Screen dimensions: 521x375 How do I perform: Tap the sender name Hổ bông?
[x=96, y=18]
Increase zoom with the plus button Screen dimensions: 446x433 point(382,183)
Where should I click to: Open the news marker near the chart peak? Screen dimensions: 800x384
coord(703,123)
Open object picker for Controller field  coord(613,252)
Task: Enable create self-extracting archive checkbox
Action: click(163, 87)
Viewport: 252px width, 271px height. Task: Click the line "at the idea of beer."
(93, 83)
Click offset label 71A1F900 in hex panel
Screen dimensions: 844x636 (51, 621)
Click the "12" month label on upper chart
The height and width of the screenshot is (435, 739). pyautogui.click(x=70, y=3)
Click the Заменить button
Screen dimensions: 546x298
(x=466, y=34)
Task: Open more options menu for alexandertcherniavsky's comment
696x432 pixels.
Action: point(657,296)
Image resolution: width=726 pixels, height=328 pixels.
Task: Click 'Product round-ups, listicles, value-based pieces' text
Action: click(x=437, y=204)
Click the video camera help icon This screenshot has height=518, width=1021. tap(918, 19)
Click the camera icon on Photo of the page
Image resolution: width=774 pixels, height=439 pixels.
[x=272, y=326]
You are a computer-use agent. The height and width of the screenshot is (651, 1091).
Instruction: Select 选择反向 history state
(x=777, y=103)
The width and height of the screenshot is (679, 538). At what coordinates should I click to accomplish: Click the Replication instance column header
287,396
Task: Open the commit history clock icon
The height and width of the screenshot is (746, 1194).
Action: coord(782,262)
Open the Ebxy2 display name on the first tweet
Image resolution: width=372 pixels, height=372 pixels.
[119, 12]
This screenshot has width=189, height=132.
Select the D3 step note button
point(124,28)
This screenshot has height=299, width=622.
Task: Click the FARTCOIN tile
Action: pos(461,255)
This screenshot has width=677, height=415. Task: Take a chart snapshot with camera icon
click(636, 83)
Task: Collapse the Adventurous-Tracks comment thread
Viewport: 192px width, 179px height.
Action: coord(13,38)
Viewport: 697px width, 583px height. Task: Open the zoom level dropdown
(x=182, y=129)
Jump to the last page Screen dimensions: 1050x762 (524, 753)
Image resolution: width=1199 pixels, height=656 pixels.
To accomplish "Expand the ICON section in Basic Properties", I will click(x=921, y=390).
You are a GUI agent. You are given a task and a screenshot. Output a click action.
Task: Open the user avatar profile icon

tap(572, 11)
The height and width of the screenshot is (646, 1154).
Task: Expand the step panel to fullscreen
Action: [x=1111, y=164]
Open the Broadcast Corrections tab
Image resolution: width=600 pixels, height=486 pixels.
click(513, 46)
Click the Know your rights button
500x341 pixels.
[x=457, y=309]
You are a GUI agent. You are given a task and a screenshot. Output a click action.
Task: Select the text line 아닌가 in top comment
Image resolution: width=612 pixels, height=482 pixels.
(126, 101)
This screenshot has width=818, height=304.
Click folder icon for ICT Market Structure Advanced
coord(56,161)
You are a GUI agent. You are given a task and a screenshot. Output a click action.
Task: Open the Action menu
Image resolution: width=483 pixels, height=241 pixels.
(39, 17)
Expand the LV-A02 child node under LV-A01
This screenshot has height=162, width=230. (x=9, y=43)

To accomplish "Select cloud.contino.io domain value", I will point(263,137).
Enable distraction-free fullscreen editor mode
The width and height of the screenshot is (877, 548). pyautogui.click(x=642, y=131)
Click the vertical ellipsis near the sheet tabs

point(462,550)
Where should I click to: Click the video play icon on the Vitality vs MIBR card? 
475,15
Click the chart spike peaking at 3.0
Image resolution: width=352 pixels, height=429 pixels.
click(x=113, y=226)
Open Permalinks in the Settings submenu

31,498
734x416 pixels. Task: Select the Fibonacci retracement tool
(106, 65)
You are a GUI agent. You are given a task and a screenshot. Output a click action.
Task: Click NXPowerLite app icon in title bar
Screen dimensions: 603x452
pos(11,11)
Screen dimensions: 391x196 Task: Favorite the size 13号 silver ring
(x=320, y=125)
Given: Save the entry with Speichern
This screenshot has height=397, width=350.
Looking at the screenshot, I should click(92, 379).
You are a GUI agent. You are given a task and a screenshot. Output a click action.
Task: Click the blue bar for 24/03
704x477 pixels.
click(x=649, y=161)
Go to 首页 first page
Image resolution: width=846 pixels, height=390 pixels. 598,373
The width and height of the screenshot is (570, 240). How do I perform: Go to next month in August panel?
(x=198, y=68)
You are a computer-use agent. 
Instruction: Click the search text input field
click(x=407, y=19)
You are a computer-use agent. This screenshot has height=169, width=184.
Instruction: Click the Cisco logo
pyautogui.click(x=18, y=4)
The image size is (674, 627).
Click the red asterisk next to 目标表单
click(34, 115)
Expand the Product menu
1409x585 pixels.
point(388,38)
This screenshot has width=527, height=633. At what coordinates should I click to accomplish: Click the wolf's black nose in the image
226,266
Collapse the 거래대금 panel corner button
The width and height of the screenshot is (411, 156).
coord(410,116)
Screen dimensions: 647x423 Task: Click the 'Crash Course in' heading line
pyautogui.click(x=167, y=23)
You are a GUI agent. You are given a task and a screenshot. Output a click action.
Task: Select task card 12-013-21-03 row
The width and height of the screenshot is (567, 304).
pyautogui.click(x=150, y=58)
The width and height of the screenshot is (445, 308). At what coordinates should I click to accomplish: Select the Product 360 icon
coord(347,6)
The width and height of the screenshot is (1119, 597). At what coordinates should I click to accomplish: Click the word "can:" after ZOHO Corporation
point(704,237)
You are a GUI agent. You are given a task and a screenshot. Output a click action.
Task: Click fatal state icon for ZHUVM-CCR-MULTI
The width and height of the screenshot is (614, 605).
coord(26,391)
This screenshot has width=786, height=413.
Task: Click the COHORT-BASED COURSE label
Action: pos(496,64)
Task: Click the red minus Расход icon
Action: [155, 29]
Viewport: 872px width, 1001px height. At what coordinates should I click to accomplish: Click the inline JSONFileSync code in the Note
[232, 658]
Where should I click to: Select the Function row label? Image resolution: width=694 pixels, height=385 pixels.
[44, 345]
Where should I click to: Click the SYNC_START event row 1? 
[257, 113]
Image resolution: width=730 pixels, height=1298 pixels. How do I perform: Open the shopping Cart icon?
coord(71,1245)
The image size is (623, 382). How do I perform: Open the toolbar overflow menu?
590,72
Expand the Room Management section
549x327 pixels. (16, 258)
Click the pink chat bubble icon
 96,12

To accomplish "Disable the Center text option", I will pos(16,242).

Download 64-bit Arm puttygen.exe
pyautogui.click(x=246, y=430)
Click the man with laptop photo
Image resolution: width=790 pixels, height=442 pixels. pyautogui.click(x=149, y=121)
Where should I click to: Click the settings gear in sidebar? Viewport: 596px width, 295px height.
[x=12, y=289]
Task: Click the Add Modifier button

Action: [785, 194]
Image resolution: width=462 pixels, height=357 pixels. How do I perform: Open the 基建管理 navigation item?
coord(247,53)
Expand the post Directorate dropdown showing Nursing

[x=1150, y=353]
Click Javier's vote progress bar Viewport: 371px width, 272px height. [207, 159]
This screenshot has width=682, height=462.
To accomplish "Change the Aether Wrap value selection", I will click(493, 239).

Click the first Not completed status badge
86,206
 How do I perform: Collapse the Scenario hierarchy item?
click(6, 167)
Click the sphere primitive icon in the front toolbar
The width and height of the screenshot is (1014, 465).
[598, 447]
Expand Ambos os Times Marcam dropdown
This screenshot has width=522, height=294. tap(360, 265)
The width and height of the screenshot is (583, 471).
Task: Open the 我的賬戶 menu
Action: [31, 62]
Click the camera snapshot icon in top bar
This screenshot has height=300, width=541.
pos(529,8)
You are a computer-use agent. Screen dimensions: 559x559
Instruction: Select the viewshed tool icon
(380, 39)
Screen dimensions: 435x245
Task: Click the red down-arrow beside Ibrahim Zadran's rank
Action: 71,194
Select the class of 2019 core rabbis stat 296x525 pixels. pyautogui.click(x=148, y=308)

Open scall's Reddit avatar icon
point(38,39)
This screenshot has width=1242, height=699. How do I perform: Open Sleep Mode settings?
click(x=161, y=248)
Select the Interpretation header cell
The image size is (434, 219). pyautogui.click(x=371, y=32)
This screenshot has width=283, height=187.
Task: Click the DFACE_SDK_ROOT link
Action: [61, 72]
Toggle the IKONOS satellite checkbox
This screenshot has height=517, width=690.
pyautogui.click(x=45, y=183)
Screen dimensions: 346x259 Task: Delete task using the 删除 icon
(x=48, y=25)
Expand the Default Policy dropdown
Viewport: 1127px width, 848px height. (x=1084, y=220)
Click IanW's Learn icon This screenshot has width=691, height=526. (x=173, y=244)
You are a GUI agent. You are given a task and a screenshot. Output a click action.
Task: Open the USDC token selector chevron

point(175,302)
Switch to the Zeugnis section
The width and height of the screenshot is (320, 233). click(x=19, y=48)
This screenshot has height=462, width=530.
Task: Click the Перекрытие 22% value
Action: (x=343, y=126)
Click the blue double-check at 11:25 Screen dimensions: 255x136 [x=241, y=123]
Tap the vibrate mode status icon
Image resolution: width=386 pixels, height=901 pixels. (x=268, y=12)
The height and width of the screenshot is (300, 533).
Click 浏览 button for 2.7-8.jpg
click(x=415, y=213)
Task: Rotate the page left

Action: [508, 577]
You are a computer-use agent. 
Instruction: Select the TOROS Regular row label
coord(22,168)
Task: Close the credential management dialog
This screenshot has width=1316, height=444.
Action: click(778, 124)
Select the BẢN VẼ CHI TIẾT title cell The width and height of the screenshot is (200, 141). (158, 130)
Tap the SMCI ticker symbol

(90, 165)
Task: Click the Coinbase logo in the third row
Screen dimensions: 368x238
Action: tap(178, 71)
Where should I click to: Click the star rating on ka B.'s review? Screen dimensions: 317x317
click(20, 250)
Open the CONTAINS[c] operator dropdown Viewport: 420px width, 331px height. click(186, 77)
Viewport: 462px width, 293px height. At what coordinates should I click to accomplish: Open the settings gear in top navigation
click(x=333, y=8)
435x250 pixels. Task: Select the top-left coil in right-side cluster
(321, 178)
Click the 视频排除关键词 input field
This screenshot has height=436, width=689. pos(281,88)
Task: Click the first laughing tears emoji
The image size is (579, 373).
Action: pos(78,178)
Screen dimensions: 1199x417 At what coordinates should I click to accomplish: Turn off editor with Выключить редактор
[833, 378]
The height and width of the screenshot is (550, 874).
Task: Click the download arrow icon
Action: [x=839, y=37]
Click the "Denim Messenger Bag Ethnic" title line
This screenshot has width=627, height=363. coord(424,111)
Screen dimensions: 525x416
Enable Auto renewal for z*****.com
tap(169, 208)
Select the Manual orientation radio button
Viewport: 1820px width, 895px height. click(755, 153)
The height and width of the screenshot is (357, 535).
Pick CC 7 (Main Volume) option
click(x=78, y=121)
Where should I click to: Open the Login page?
※ ※ ※
Print exactly the lines above, between the one holding "The image size is (674, 627)." and the one holding "Task: Click fatal", inclusive, and nothing besides.

RESULT OF THIS TASK |
The image size is (674, 627).
Click the red asterisk next to 目标表单
click(34, 115)
Expand the Product menu
1409x585 pixels.
point(388,38)
This screenshot has width=527, height=633. At what coordinates should I click to accomplish: Click the wolf's black nose in the image
226,266
Collapse the 거래대금 panel corner button
The width and height of the screenshot is (411, 156).
coord(410,116)
Screen dimensions: 647x423 Task: Click the 'Crash Course in' heading line
pyautogui.click(x=167, y=23)
You are a GUI agent. You are given a task and a screenshot. Output a click action.
Task: Select task card 12-013-21-03 row
The width and height of the screenshot is (567, 304).
pyautogui.click(x=150, y=58)
The width and height of the screenshot is (445, 308). At what coordinates should I click to accomplish: Select the Product 360 icon
coord(347,6)
The width and height of the screenshot is (1119, 597). At what coordinates should I click to accomplish: Click the word "can:" after ZOHO Corporation
point(704,237)
You are a GUI agent. You are given a task and a screenshot. Output a click action.
Task: Click fatal state icon for ZHUVM-CCR-MULTI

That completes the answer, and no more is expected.